Abstract

Super-Eddington accretion onto black holes (BHs) may occur at ultraluminous compact X-ray sources in nearby galaxies, Galactic microquasars and narrow-line Seyfert 1 galaxies (NLS1s). Effects of electron scattering (opacity and Comptonization) and the relativistic correction (gravitational redshift and transverse Doppler effect) on the emergent spectra from super-Eddington accretion flows onto non-rotating BHs are examined for 10^{1.5} and 10^{6.5} M_sun BH masses (M_BH). With mdot [= Mdot / (L_Edd / c^2), where Mdot is the accretion rate] > 100, the spectral hardening factor via electron scattering is \lesssim 2.3 - 6.5. Due to the mdot-sensitive hardening factor, the color temperature of the innermost radiation is not proportional to L^{0.25}, differing from the simplest standard accretion disk. The model is applied to optical--soft X-ray emission from NLS1s.

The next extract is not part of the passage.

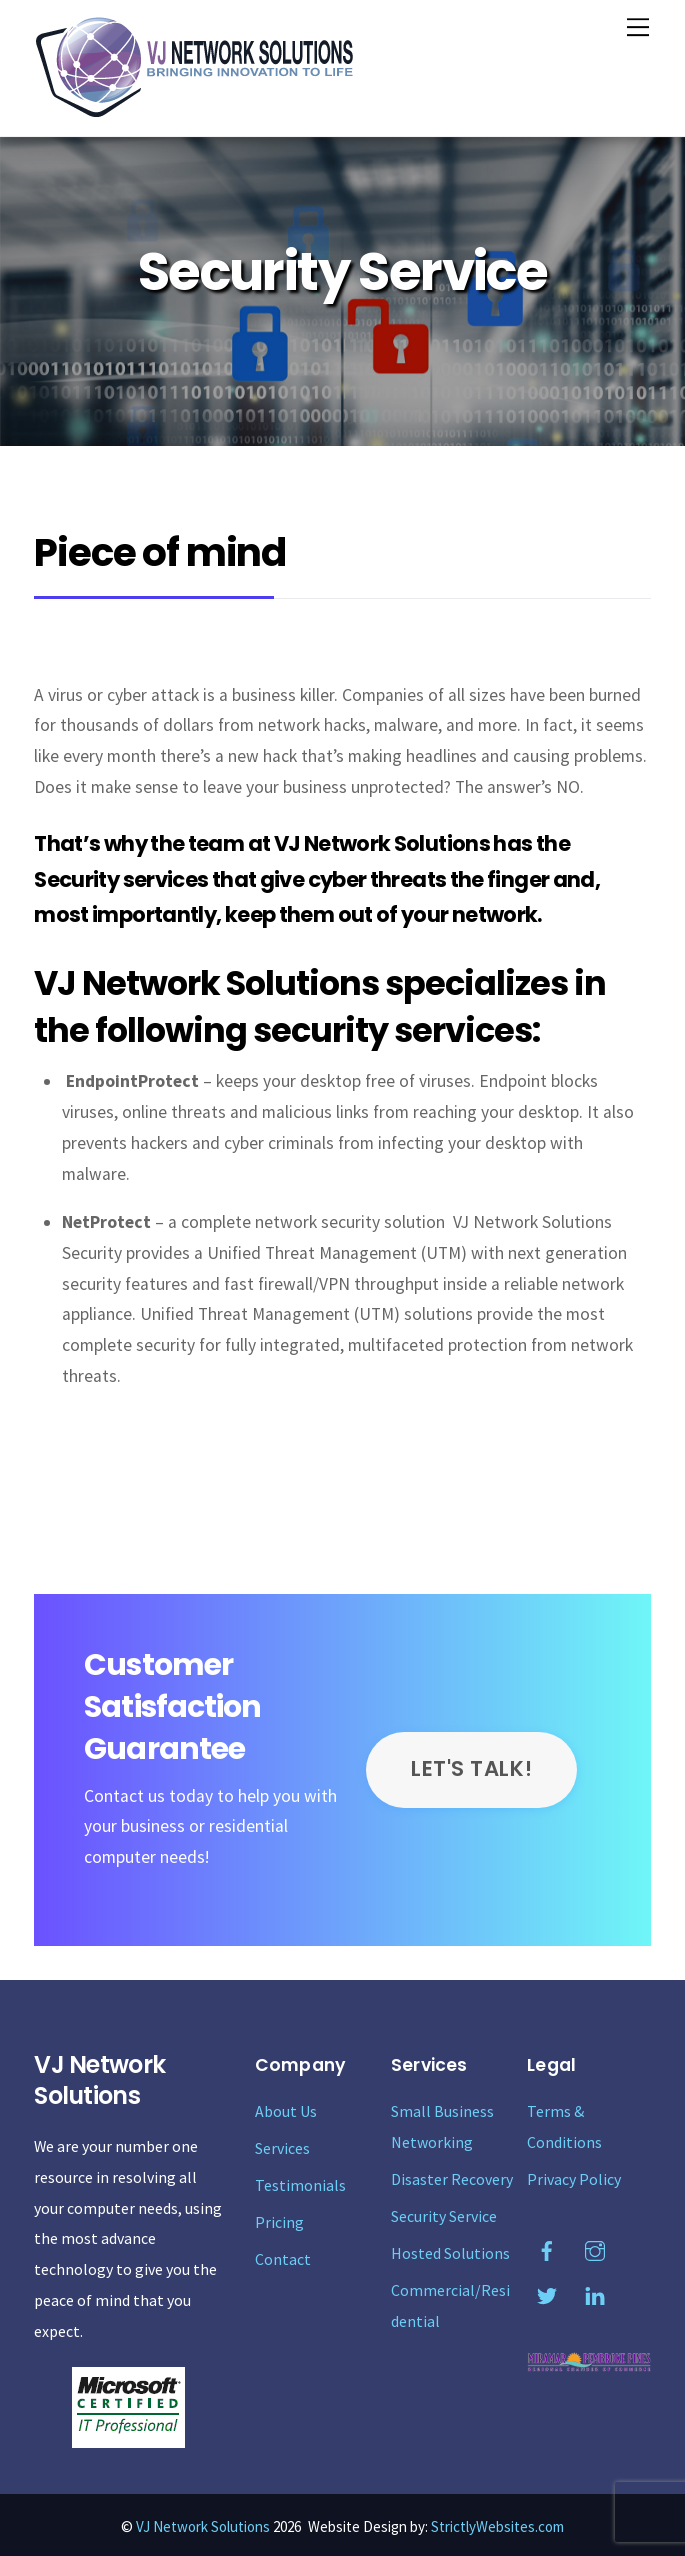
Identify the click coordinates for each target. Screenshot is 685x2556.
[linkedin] (595, 2292)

We pick up one NLS1, namely PG 1448+273 with an inferred M_BH of 10^{6.4} M_sun, among the highest mdot candidates. The broadband spectral distribution is successfully reproduced by the model with an extremely high mdot (= 1000) and the viscosity parameter alpha of 0.01. This implies that this object, as well as some other highest mdot systems, is really young: the inferred age, M_BH / Mdot, is about 10^6 years. We also briefly discuss the distribution of mdot for transient and highly variable NLS1s, finding that those are located at 3 \lesssim mdot \lesssim 300. Such a moderately high accretion rate is indicative of thermal instability. Furthermore, mdot for a possible type-2 counterpart of NLS1s, NGC 1068, is found to be similar to mdot for NLS1s.